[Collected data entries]
▶
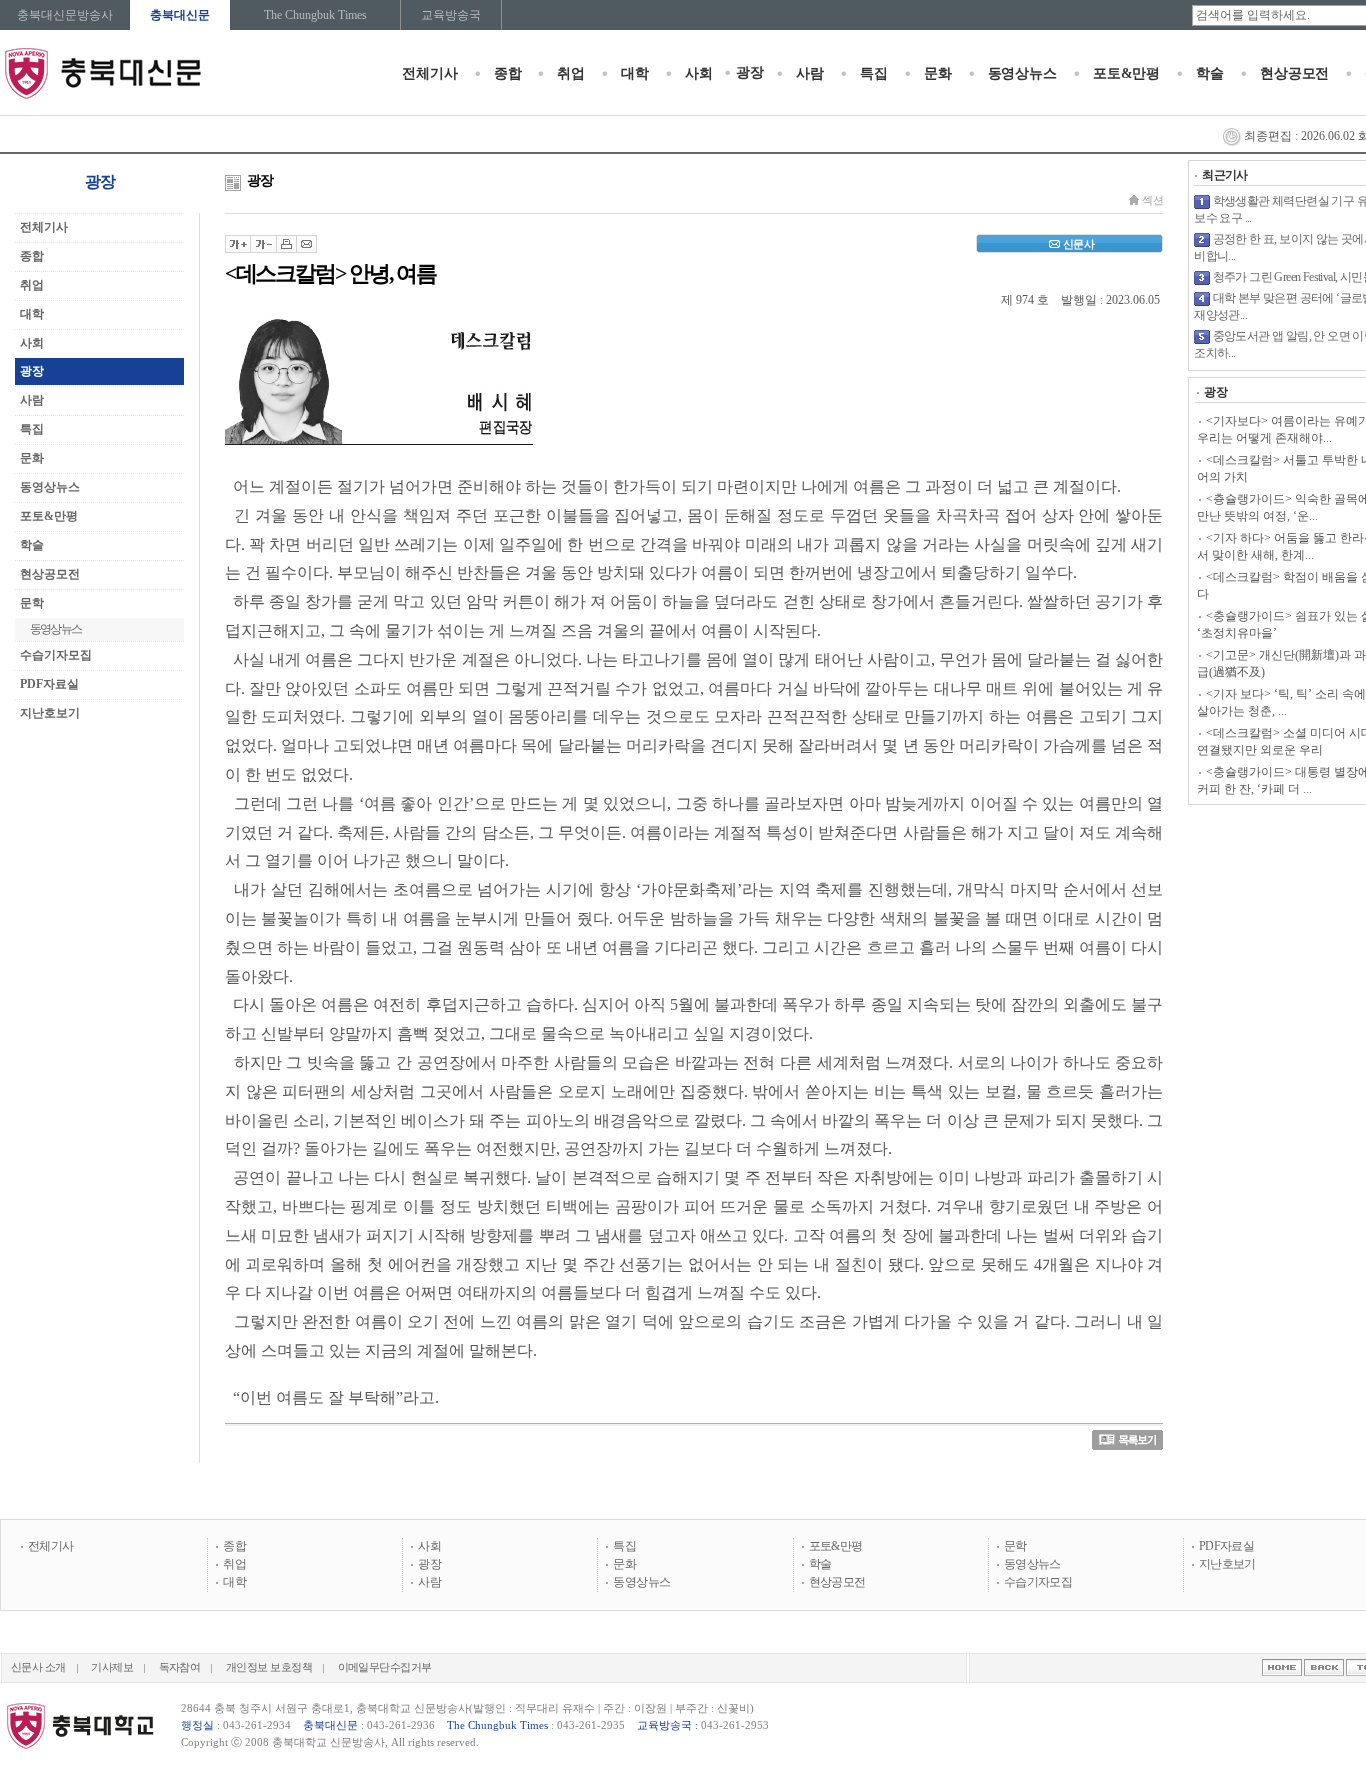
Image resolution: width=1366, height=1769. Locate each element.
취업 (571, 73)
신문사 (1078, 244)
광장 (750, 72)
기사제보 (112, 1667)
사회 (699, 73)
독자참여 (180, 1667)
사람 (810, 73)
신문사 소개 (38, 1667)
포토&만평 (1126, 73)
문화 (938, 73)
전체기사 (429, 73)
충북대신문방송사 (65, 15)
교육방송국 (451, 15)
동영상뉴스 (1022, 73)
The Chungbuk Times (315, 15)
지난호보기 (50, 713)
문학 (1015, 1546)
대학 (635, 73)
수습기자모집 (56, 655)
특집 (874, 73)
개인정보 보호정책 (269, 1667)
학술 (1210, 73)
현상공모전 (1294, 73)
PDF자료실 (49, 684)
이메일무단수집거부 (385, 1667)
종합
◀
EXERCISE DIRECTIONS
Would you write out all of the data exactly as it stands, without the pictures?

ANSWER TO THE EXERCISE
Image resolution: width=1366, height=1769. Locate each element.
취업 (571, 73)
신문사 (1078, 244)
광장 (750, 72)
기사제보 (112, 1667)
사회 (699, 73)
독자참여 (180, 1667)
사람 (810, 73)
신문사 소개 (38, 1667)
포토&만평 (1126, 73)
문화 (938, 73)
전체기사 (429, 73)
충북대신문방송사 (65, 15)
교육방송국 (451, 15)
동영상뉴스 (1022, 73)
The Chungbuk Times (315, 15)
지난호보기 (50, 713)
문학 (1015, 1546)
대학 (635, 73)
수습기자모집 (56, 655)
특집 (874, 73)
개인정보 보호정책 (269, 1667)
학술 (1210, 73)
현상공모전 (1294, 73)
PDF자료실 (49, 684)
이메일무단수집거부 (385, 1667)
종합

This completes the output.